Both trained under Andrea del Sarto while maintaining a strongly independent approach and enormous freedom of expression. Pontormo, always a favourite with the Medici, was a painter open to stylistic variety and to a renewal of the traditional approach to composition. Rosso Fiorentino, on the other hand, was more tightly bound to tradition, yet at the same time he was fully capable of flights of originality and innovation, influenced also by Cabalistic literature and esoteric works.

This exhibition opted for a broad and multifaceted overview of the two great painters' masterpieces, according priority to the formal splendour and lofty poetry of Pontormo and of Rosso Fiorentino so that the exhibition appeals in its clarity not only to the specialists in this field but also to a wider audience thanks to themed sections set out in chronological order.
Rosso Fiorentino: Madonna and Child with four Saints 1518; oil on panel;
172 x 141.5 cm. Florence, Galleria degli Uffizzi.
Leonardo Buonafede, master of the hospital of Santa Maria Nuova, commissioned this altarpiece from Rosso to comply with the last wishes of Catalan widow who left the hospital a legacy.
Intended for a chapel in Ognissanti, Buonafede rejected it because, as Vasari tells us, he thought "all those saints were devils". Rosso left the panel unfinished and it was completed , possibly by Ridolfo del Ghirlandaio, in a rather slapdash manner: notice Mary's hands on the Christ Child's four eyes.

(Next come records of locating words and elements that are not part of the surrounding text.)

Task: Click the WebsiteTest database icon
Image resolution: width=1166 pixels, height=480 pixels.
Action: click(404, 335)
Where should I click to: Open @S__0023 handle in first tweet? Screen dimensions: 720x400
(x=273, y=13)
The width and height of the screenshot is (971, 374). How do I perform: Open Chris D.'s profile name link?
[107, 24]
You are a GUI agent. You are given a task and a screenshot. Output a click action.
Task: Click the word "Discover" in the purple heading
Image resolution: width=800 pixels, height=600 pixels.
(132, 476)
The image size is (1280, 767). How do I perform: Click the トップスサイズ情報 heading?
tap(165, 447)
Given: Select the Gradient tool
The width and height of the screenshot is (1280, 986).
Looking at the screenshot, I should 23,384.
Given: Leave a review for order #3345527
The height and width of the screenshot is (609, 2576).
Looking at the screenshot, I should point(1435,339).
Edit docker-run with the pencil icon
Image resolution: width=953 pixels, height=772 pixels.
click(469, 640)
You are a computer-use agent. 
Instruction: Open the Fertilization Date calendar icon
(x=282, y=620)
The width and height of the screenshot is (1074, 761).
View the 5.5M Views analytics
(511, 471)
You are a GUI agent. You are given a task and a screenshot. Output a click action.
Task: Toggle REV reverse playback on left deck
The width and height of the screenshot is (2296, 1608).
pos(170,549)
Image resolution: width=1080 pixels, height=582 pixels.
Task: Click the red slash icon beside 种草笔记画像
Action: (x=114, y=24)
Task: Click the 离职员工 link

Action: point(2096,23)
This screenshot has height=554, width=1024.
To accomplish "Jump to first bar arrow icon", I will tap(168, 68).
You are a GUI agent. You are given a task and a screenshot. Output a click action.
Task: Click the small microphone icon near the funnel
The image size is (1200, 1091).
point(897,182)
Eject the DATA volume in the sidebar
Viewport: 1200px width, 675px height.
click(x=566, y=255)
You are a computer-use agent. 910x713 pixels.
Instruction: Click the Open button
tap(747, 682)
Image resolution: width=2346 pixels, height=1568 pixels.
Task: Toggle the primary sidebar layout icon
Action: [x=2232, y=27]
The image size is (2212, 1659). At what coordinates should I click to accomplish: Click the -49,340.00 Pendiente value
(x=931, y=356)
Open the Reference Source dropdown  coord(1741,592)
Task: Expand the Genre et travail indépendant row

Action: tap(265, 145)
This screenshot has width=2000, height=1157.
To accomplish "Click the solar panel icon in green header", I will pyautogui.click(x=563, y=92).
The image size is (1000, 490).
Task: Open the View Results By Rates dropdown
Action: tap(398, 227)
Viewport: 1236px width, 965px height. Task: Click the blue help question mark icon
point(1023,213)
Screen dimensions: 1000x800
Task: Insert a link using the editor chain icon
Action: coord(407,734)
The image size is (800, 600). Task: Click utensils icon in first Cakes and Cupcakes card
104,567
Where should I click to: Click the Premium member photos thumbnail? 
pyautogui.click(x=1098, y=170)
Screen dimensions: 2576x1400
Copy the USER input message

This is a more or less unique event that brought together for the very first time a selection of masterpieces by the two artists in Italian and foreign collections, many of them specially restored for the occasion.

The exhibition consists of 10 rooms from 4 to 15 pictures in each. There’s also a reading room for those who want to gain a bit more information about the exhibition and the painters.

Starting from the first room you can find the best pieces of the two painters. Specialising in Italian painting from 14th to sixteenth century, the Moretti gallery is honoured to have made possible the restoration of the Visitation by Pontormo.
Pontormo: The Penitent St. Jerome c. 1529- 30; oil on panel; 105 x 80 cm. Hanover,
Niedersächsisches Forstplanungsamt Hannover.
This unfinished painting, like the Madonna and Child, is generally dated to 1529–30 on account of the affinity of both with the Ten Thousand Martyrs that Vasari tells us was painted during the siege. 
Restoration and scientific exams have added to our knowledge of Pontormo’s creative process: using chequering, he would produce a cartoon based on his final drawing, then trace the silhouettes on the panel’s thin layer of priming using a pointed metal chisel. 

The first aim of the exhibition is to attempt to clarify the ideology inclination of the two and their ensuring expressive choices, perhaps taking advantage of the circumstances to prompt renewed caution towards the use of pithy labels that never aid either reflection or dissemination.